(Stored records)
----------------
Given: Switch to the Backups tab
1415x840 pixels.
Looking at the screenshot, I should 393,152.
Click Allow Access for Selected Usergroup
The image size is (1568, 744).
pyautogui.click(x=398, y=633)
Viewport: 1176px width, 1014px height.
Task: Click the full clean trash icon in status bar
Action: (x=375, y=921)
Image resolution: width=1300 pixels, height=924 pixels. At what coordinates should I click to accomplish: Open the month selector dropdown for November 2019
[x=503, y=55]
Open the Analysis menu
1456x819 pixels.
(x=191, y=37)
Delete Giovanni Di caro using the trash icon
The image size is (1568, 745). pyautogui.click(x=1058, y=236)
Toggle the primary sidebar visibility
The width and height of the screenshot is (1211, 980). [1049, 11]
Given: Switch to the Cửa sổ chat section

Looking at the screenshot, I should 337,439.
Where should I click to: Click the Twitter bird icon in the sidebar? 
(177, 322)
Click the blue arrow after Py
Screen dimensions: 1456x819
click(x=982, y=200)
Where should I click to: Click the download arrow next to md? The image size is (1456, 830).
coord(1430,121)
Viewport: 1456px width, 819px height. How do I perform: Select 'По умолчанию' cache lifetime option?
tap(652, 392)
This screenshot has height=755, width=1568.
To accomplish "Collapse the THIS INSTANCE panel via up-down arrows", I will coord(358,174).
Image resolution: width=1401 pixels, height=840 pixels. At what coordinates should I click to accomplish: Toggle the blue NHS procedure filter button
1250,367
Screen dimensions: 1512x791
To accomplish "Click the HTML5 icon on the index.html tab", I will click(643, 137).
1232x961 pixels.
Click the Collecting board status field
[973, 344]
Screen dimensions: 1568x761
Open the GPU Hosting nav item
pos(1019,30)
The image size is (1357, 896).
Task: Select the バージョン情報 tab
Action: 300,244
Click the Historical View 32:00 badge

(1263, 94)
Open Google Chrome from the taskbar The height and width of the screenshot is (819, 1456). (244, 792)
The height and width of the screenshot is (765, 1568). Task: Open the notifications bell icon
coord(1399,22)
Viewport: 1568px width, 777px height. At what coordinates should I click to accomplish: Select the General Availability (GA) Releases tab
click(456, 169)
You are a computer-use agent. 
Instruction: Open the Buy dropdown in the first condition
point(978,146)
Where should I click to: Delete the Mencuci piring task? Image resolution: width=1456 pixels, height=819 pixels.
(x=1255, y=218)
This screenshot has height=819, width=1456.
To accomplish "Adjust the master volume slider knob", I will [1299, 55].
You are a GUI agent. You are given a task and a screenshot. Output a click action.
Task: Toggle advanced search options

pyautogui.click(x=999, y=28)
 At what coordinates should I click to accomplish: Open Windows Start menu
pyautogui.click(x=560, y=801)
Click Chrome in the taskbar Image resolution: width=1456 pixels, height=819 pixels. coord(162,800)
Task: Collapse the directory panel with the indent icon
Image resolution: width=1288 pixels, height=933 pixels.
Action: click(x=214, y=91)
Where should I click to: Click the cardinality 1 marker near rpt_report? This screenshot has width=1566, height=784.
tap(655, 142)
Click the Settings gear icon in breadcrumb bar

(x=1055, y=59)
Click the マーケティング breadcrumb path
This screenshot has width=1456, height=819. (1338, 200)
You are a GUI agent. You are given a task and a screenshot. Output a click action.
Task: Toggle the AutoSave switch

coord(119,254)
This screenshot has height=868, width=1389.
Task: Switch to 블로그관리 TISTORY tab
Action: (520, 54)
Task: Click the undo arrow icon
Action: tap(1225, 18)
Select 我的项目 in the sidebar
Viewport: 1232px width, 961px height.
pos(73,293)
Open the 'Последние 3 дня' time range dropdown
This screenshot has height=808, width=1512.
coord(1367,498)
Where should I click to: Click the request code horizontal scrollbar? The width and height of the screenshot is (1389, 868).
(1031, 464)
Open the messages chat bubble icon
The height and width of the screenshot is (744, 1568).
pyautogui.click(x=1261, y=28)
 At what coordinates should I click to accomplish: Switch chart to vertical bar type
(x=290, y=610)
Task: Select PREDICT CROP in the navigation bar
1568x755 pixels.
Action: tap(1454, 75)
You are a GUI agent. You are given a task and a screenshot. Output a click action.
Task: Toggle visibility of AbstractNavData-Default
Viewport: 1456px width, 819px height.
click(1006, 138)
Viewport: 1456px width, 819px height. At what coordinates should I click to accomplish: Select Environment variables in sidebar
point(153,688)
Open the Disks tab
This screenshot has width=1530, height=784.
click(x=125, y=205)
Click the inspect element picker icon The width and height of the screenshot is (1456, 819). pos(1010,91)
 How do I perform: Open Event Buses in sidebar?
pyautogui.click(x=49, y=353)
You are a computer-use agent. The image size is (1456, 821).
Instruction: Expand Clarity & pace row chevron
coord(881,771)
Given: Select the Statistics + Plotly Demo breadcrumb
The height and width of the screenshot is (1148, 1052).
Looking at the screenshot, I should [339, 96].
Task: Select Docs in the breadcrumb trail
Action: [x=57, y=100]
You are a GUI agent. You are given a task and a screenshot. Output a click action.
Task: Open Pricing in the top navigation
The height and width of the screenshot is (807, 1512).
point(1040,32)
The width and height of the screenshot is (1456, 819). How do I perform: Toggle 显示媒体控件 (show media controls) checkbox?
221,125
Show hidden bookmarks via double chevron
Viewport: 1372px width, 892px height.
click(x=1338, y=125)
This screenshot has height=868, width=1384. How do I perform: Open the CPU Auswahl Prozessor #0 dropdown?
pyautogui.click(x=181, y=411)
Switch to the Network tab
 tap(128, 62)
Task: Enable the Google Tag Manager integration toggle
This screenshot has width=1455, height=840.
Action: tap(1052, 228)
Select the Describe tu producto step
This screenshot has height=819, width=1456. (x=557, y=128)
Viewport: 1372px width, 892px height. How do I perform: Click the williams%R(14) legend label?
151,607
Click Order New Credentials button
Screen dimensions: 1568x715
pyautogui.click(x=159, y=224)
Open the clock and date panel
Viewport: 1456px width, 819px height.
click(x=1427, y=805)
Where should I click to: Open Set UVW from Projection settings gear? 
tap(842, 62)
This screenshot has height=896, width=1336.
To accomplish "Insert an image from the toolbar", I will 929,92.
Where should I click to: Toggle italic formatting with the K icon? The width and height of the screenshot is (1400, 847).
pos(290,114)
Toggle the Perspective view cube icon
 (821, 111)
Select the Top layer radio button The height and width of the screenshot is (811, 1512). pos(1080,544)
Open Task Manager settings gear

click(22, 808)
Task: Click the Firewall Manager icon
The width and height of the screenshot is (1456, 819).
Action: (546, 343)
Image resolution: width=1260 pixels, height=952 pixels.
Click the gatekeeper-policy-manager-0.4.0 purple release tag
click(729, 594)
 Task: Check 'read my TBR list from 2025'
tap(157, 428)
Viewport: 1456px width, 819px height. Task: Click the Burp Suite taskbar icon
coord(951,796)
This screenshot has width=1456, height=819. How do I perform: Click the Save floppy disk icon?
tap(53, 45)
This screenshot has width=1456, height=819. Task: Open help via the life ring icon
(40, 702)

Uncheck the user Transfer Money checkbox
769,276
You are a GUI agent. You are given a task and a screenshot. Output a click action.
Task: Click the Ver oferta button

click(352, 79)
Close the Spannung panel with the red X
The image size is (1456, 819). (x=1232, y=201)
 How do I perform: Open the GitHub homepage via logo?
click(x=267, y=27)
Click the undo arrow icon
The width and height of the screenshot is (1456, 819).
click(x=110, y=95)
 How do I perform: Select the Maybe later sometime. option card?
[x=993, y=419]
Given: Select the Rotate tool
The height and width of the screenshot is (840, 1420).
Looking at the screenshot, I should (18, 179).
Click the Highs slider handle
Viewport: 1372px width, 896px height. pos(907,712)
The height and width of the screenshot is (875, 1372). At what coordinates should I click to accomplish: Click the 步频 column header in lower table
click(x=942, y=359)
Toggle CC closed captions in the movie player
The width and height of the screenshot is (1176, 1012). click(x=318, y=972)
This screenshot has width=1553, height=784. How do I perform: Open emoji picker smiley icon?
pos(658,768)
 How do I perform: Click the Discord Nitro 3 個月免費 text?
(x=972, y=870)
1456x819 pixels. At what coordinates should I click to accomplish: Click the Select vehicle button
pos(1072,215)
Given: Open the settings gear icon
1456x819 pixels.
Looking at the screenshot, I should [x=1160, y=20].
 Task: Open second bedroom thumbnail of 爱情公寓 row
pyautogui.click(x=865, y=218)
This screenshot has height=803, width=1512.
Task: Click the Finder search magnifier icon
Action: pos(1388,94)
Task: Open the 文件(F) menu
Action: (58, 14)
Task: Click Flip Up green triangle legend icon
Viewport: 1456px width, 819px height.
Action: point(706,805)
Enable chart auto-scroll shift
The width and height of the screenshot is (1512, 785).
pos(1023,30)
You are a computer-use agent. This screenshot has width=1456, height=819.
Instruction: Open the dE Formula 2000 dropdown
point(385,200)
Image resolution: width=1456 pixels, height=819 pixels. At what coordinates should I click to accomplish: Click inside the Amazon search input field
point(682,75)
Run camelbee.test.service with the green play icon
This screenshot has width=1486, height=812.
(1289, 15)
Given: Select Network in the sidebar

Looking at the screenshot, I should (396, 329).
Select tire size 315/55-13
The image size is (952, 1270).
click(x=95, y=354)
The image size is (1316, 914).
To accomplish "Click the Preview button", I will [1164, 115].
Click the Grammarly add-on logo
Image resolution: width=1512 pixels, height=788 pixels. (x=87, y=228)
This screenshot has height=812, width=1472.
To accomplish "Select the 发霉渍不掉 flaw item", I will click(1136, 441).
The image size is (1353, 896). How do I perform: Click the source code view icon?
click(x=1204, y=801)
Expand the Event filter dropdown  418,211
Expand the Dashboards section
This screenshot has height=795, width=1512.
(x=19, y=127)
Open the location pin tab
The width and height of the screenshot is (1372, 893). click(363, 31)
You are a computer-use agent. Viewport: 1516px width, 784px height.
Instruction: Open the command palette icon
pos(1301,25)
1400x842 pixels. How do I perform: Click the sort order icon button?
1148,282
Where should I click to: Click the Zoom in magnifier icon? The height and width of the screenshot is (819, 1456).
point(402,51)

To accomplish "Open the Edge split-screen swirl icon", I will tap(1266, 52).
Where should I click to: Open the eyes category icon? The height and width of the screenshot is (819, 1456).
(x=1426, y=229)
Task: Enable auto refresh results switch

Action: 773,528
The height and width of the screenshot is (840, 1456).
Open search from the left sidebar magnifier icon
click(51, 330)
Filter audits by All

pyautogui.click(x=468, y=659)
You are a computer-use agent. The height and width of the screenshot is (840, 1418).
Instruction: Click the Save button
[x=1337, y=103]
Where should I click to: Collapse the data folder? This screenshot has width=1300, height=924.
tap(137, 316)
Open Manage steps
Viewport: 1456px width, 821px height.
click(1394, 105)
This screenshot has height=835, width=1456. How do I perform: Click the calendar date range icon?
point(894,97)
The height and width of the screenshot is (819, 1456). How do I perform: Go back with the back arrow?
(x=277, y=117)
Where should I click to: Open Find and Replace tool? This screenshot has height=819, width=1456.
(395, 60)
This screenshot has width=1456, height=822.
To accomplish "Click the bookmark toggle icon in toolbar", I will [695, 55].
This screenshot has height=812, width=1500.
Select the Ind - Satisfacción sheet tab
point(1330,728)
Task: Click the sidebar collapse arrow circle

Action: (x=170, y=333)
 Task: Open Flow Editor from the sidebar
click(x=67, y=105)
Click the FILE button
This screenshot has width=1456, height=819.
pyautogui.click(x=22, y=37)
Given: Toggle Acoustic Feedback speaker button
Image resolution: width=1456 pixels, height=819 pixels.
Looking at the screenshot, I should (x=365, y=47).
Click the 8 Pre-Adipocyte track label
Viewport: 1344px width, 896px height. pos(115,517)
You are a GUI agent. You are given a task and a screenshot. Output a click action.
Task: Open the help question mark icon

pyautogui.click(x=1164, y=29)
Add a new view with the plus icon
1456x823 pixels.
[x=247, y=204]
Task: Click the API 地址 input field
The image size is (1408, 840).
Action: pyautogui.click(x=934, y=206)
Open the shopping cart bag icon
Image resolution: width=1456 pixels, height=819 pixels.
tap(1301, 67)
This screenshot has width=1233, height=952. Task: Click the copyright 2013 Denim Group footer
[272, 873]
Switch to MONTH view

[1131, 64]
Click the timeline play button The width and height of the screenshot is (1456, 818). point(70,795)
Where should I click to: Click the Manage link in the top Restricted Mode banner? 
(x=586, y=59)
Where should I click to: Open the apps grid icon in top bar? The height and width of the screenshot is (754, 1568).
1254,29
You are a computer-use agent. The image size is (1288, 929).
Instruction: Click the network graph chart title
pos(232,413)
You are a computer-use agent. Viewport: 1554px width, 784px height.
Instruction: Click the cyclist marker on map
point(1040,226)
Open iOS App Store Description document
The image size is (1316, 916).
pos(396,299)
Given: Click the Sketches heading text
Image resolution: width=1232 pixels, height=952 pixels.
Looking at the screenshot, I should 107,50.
----------------
▶ [PROBLEM TO SOLVE] For the data shown above, give the number of lines where the word "navigation" appears, and nothing else.

▶ [YOUR RESPONSE] 2